Die zwei Finalistinnen und zwei Finalisten waren aus dem Halbfinale hervorgegangen, das drei Tage zuvor am Stromberg-Gymnasium ausgetragen worden war und zwei weitere Debatten beinhaltete, ebenfalls zu gesellschaftlich kontrovers diskutierten Themen. Über die Frage „Soll privates Silvester-Feuerwerk verboten werden?“ debattierten Sara Leßlich (9d), Marla Werr (9a), Jovin Besserer (9c) und Mika Pfrommer (9b) engagiert und kompetent. Auch um die Frage „Soll Reiten als Leistungssport verboten werden?“ entspann sich eine packende und lebhafte Debatte zwischen Leni Bollmoor (9d), Ann-Sophie Fabritius (9b), Sophia Zeeb (9c) und Angelo Chronakis (9a).
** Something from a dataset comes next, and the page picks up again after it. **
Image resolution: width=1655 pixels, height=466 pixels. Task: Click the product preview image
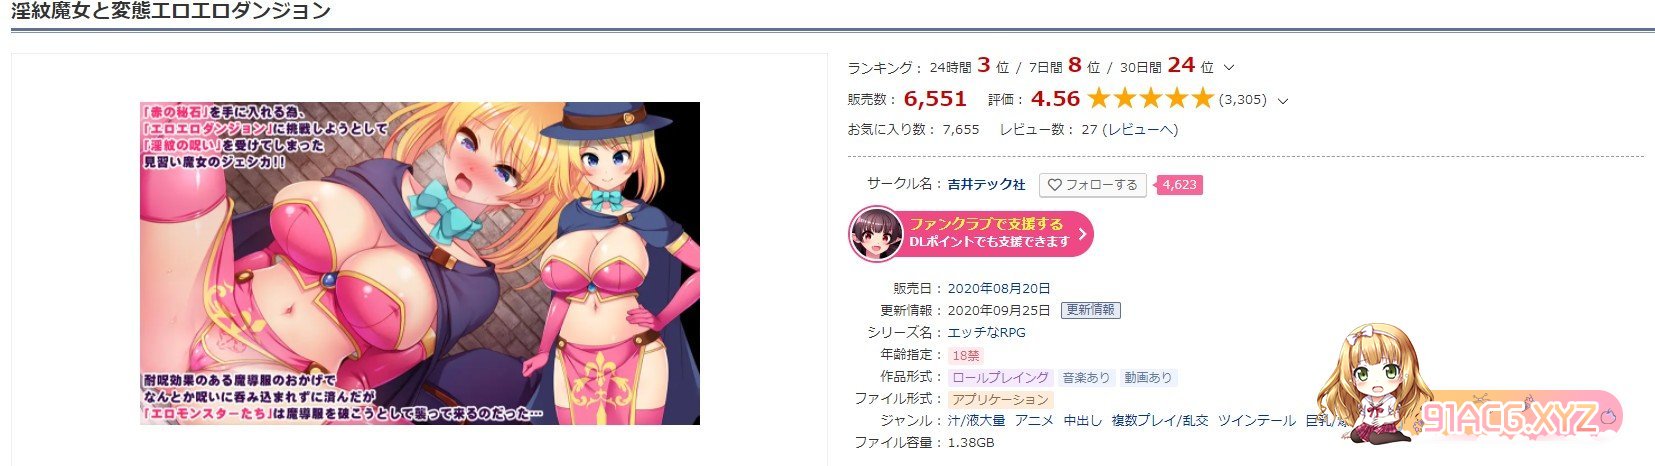[x=420, y=263]
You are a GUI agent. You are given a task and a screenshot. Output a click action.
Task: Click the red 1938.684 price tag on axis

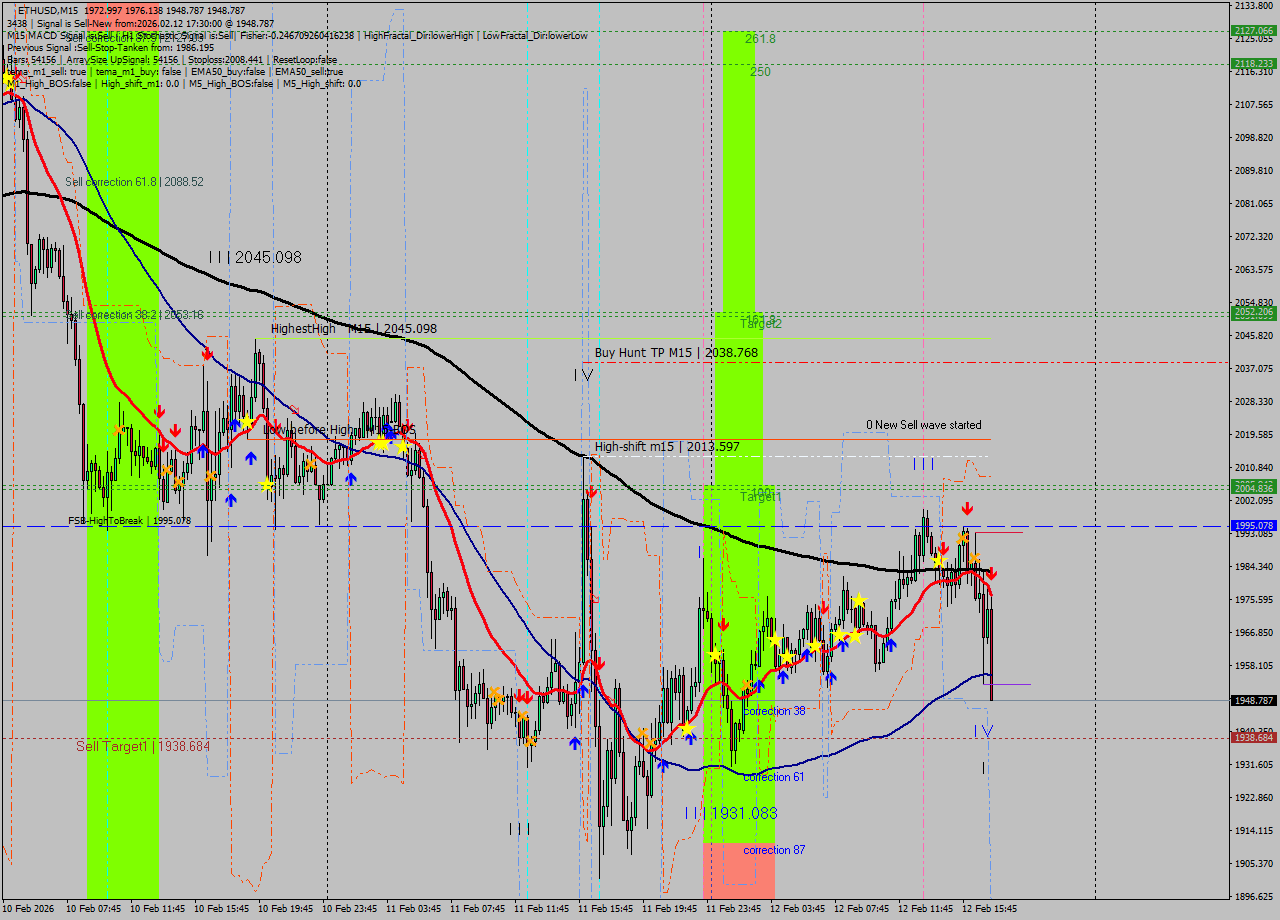click(1253, 737)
Angesichts der Qualität der Argumentation hatte die Jury, der außer Frau Pautz und Frau Jeck noch Jon Buchmüller (Jahrgangsstufe 2) angehörte, keine leichte Aufgabe. Letztlich entschied sie sich aber auf der Basis der Kriterien Sachkenntnis, Gesprächsfähigkeit, Ausdrucksvermögen und Überzeugungskraft für die vier Finalistinnen und Finalisten.

Die beiden Schulsiegerinnen Ann-Sophie Fabritius und Marla Werr werden sich in der Regionalqualifikation nun erstmals mit meinungsstarken Schülerinnen und Schülern anderer Schulen messen. Das Interesse an dem Wettbewerb, der seit 2001 besteht, ist gewaltig: Bundesweit treten rund 200.000 Schülerinnen und Schüler an etwa 1400 Schulen gegeneinander an. Ziel des Wettstreits unter der Schirmherrschaft des Bundespräsidenten ist es, die jungen Menschen dabei zu unterstützen, ihre eigene Meinung zu vertreten, sich aber gleichzeitig mit den Meinungen anderer fair und sachlich auseinanderzusetzen. Das Stromberg-Gymnasium, welches das Projekt fest im Schulcurriculum des Faches Deutsch verankert hat, ist in diesem Jahr bereits zum zehnten Mal mit dabei.